1. En az uygulama miktarları ile en az kalıntıyı neden olacak ürünler / malzemeler seçilmektedir.
2. Etikette tavsiye edilen maksimum miktarlarla karşılaştırarak uygulama sayısını ve / veya miktarı azaltılabilmektedir.
3. İlaçlama sonrası bekleme süresine uyulmaktadır ve gereğinde ilk hasat aralığı uzatılmaktadır.
4. Değişimli / münavebeli kimyasal programı kullanılmaktadır.
5. Çabuk bozunan(degrade) kimyasal ürünler seçilmektedir.
6. Tarım Bakanlığı Yönerge ve Tebliğlerine uyulmaktadır.
7. Zirai kadromuz pestisit uygulamaları konusunda sertifika almıştır.
8. Dönem dönem çiftçi toplantıları yaparak çiftçi eğitimi yapmaktadır.

Popüler gen klonlaması veya gen mühendisliği olarakta adlandırılan rekombinant DNA teknolojisi, doğal koşullarda bulunmayan yeni gen kombinasyonlarının meydana getirilmesinde sınırsız imkanlar sağlamaktadır.
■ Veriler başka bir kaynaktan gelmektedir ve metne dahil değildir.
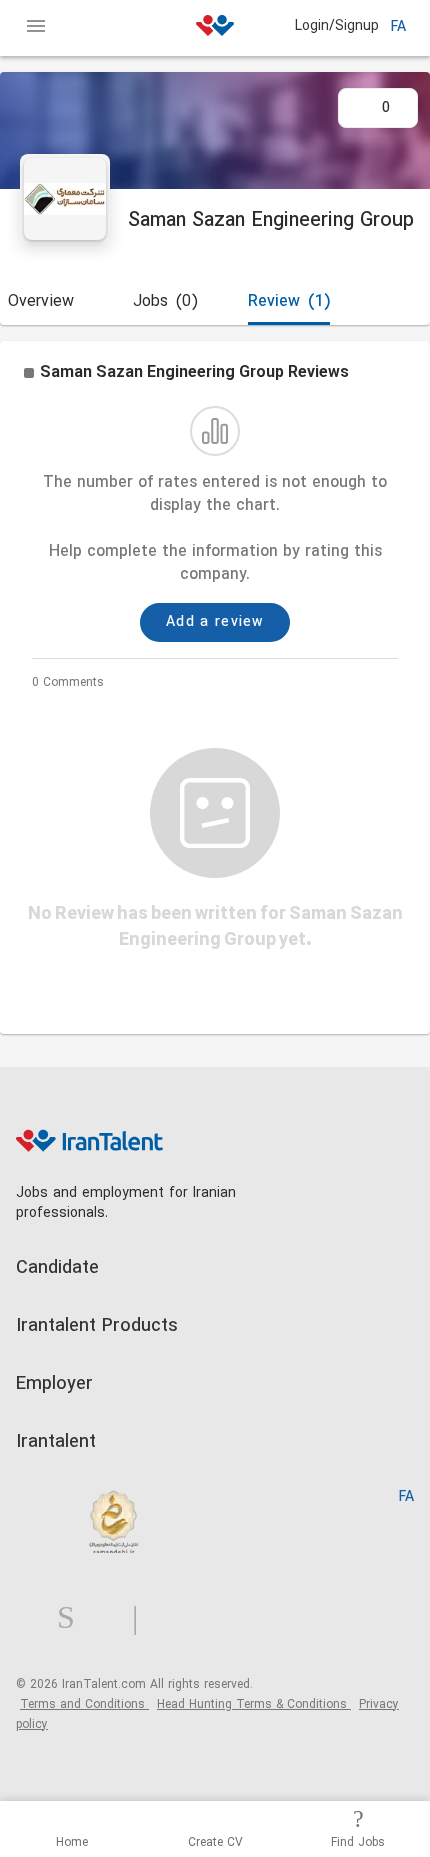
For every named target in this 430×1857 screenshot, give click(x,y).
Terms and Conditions (84, 1705)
Nitekim genomunda yabancı DNA parçası bulunduran “transgenik” veya diğer bir deyişle genetiksel olarak modifiye edilmiş organizmalarda (GMO) bugün üretilmiş durumdadır.
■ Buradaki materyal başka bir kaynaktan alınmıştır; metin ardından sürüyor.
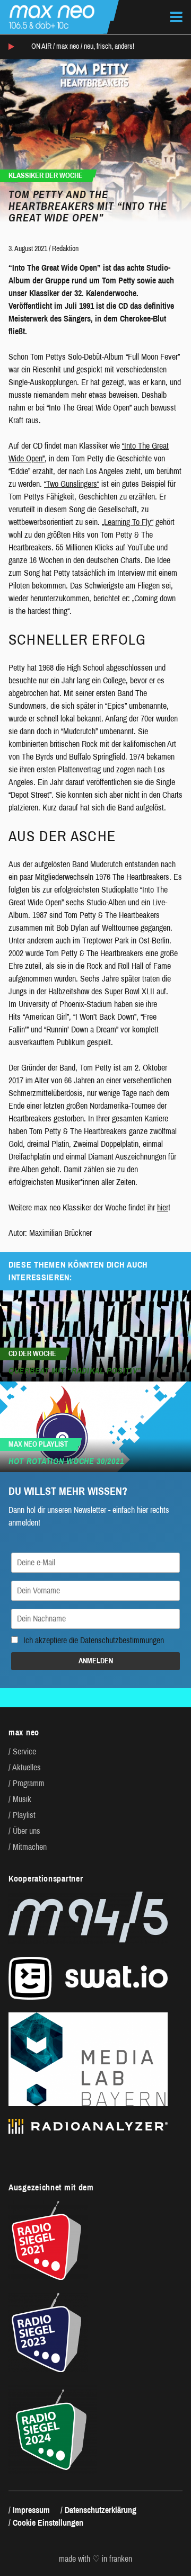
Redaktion (65, 249)
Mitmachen (30, 1846)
Yaklaşık 40’tan fazla üründe özellikle mısır, soya, pamuk, domates ve patates’te ticari olarak serbest tarla ekimleri yapılmaktadır.

Ticari amaçlı transgenetik bitkilerin üretildiği alanlar 4 grupta toplanabilir.

1) Hastalık ve böceklere dayanıklılık
2) Herbisitlere toleranslı
3) Ürün kalite ve miktarını yükseltmek
4) Streslere dayanıklı bitkiler

GMO’lu ürünler hakkında öngörülen riskleride şöyle özetleyebiliriz.

1) Bu ürünlerin insan sağlığına direkt yada dolaylı etkisi.
2) Çevreye etkisi
3) Hayvan sağlığına etkisi
4) Gen kaçışı
5) Hedef dışı organizmalara etkisi
6) Özellikle koruma altına alınmış hayvan türleri üzerine etkisi
7) Topraktaki organizmalara etkisi
8) Yeraltı su kaynaklarına etkisi
9) Gelecekte yabancı otların,zararlı ve hastalık etmenlerinin GMO’lu organizmalara karşı bağımlılık sistemlerini geliştirmeleri

Ülkemizde GMO’lu ürünlerin yetiştirilmelerine izin verilmemektedir. Sadece deneme amaçlı kontrollü tarla denemeleri yapılmaktadır. Şirket olarak GMO’lu tohumlar kullanmamaktayız. Tohum aldığımız firmalardan GMO olmadığına dair taahhütname almaktayız.

Amacımız insan sağlığını koruyup güvence altına almak için yüksek teknolojiyi kullanarak azami hijyen kuralları çerçevesinde üretim yapmaktır.